AIM OF THE EXERCISE -> Please give the lines below again exactly as they stand, from the one that contains "Open @MirgunCabas handle link" up to and including the one that contains "This screenshot has width=453, height=389.", leaving all pictures out.
╭─ TASK MATERIAL
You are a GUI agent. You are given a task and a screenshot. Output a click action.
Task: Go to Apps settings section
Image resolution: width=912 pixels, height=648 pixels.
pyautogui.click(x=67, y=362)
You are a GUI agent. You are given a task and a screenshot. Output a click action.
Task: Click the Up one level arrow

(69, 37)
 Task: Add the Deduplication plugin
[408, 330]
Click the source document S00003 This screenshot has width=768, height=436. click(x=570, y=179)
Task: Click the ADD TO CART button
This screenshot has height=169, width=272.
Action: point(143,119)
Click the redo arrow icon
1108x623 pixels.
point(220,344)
╰─
╭─ TASK MATERIAL
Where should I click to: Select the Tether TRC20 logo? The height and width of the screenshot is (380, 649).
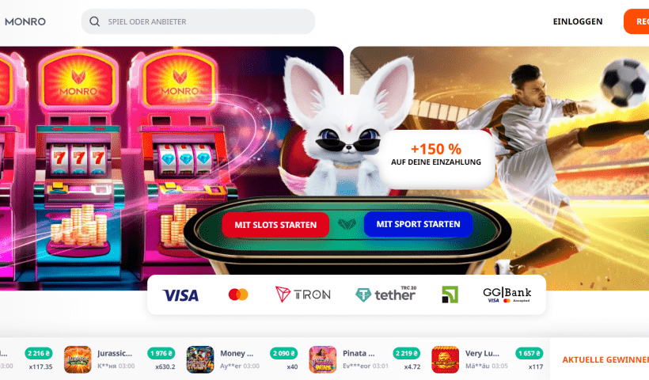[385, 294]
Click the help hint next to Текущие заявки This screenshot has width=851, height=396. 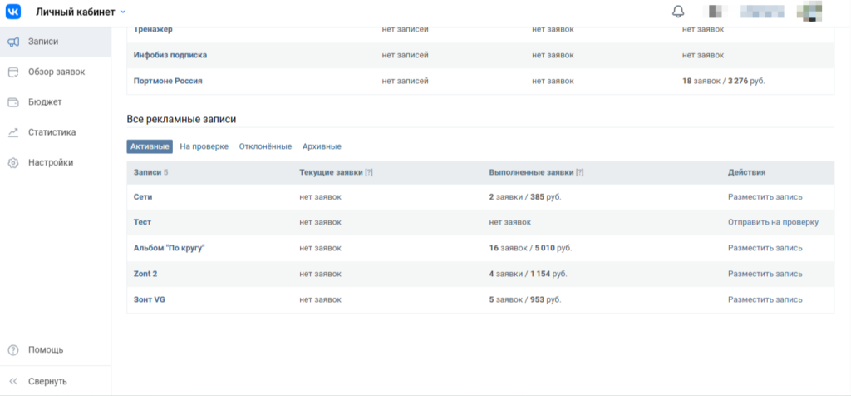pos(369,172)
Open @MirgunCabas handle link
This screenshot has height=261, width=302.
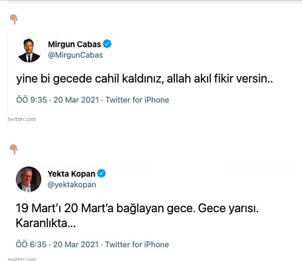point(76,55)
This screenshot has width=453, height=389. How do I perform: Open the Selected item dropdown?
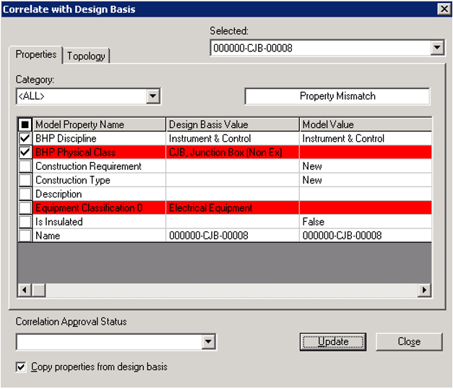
╰─
REPLY ->
Open @MirgunCabas handle link
This screenshot has height=261, width=302.
point(76,55)
This screenshot has width=453, height=389. How do I perform: Open the Selected item dropdown?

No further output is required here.